Task instructions: All the entries, exactly as they read, must be written out again.

Exercise data:
▶
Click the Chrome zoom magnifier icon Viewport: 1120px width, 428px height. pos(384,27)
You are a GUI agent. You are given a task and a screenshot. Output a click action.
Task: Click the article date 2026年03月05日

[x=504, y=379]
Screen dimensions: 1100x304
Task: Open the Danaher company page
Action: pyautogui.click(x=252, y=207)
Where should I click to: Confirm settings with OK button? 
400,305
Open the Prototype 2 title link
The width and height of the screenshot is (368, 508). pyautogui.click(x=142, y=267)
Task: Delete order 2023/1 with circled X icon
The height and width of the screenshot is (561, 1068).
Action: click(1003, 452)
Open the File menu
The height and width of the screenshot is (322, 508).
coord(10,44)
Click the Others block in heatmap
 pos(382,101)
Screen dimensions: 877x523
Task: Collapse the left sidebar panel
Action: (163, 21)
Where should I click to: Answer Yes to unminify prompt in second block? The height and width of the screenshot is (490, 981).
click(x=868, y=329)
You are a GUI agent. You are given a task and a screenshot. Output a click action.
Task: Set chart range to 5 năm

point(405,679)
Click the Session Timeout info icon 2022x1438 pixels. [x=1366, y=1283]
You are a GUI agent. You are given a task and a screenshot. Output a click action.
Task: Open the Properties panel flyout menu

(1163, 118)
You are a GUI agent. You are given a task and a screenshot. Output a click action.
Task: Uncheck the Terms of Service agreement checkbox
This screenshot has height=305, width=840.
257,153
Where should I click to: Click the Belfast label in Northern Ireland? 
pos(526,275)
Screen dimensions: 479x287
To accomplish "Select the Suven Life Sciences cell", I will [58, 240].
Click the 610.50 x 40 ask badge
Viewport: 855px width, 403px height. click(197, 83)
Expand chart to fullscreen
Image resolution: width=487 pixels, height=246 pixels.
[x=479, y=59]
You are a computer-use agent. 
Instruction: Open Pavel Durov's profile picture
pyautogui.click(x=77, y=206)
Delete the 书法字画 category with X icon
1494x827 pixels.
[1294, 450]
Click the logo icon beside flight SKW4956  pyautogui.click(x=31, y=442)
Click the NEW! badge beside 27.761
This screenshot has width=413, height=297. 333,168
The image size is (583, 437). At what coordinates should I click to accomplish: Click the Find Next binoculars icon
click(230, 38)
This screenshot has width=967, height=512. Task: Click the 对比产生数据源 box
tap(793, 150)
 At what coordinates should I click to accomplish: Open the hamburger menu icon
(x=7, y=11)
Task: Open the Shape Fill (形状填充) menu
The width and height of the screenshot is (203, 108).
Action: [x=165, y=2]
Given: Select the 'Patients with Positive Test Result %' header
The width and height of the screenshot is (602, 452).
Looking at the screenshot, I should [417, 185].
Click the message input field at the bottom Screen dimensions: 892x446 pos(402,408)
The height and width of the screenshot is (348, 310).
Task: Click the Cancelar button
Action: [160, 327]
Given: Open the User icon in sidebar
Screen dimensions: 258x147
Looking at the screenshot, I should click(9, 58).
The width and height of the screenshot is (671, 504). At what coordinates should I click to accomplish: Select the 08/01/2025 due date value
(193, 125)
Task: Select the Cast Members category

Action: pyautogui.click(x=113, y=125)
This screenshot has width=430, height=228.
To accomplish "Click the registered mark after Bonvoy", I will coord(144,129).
◀
Answer section:
Click the Chrome zoom magnifier icon Viewport: 1120px width, 428px height. pos(384,27)
You are a GUI agent. You are given a task and a screenshot. Output a click action.
Task: Click the article date 2026年03月05日

[x=504, y=379]
Screen dimensions: 1100x304
Task: Open the Danaher company page
Action: pyautogui.click(x=252, y=207)
Where should I click to: Confirm settings with OK button? 
400,305
Open the Prototype 2 title link
The width and height of the screenshot is (368, 508). pyautogui.click(x=142, y=267)
Task: Delete order 2023/1 with circled X icon
The height and width of the screenshot is (561, 1068).
Action: click(1003, 452)
Open the File menu
The height and width of the screenshot is (322, 508).
coord(10,44)
Click the Others block in heatmap
 pos(382,101)
Screen dimensions: 877x523
Task: Collapse the left sidebar panel
Action: (163, 21)
Where should I click to: Answer Yes to unminify prompt in second block? The height and width of the screenshot is (490, 981).
click(x=868, y=329)
You are a GUI agent. You are given a task and a screenshot. Output a click action.
Task: Set chart range to 5 năm

point(405,679)
Click the Session Timeout info icon 2022x1438 pixels. [x=1366, y=1283]
You are a GUI agent. You are given a task and a screenshot. Output a click action.
Task: Open the Properties panel flyout menu

(1163, 118)
You are a GUI agent. You are given a task and a screenshot. Output a click action.
Task: Uncheck the Terms of Service agreement checkbox
This screenshot has height=305, width=840.
257,153
Where should I click to: Click the Belfast label in Northern Ireland? 
pos(526,275)
Screen dimensions: 479x287
To accomplish "Select the Suven Life Sciences cell", I will [58, 240].
Click the 610.50 x 40 ask badge
Viewport: 855px width, 403px height. click(197, 83)
Expand chart to fullscreen
Image resolution: width=487 pixels, height=246 pixels.
[x=479, y=59]
You are a computer-use agent. 
Instruction: Open Pavel Durov's profile picture
pyautogui.click(x=77, y=206)
Delete the 书法字画 category with X icon
1494x827 pixels.
[1294, 450]
Click the logo icon beside flight SKW4956  pyautogui.click(x=31, y=442)
Click the NEW! badge beside 27.761
This screenshot has width=413, height=297. 333,168
The image size is (583, 437). At what coordinates should I click to accomplish: Click the Find Next binoculars icon
click(230, 38)
This screenshot has width=967, height=512. Task: Click the 对比产生数据源 box
tap(793, 150)
 At what coordinates should I click to accomplish: Open the hamburger menu icon
(x=7, y=11)
Task: Open the Shape Fill (形状填充) menu
The width and height of the screenshot is (203, 108).
Action: [x=165, y=2]
Given: Select the 'Patients with Positive Test Result %' header
The width and height of the screenshot is (602, 452).
Looking at the screenshot, I should [417, 185].
Click the message input field at the bottom Screen dimensions: 892x446 pos(402,408)
The height and width of the screenshot is (348, 310).
Task: Click the Cancelar button
Action: [160, 327]
Given: Open the User icon in sidebar
Screen dimensions: 258x147
Looking at the screenshot, I should click(9, 58).
The width and height of the screenshot is (671, 504). At what coordinates should I click to accomplish: Select the 08/01/2025 due date value
(193, 125)
Task: Select the Cast Members category

Action: pyautogui.click(x=113, y=125)
This screenshot has width=430, height=228.
To accomplish "Click the registered mark after Bonvoy", I will coord(144,129).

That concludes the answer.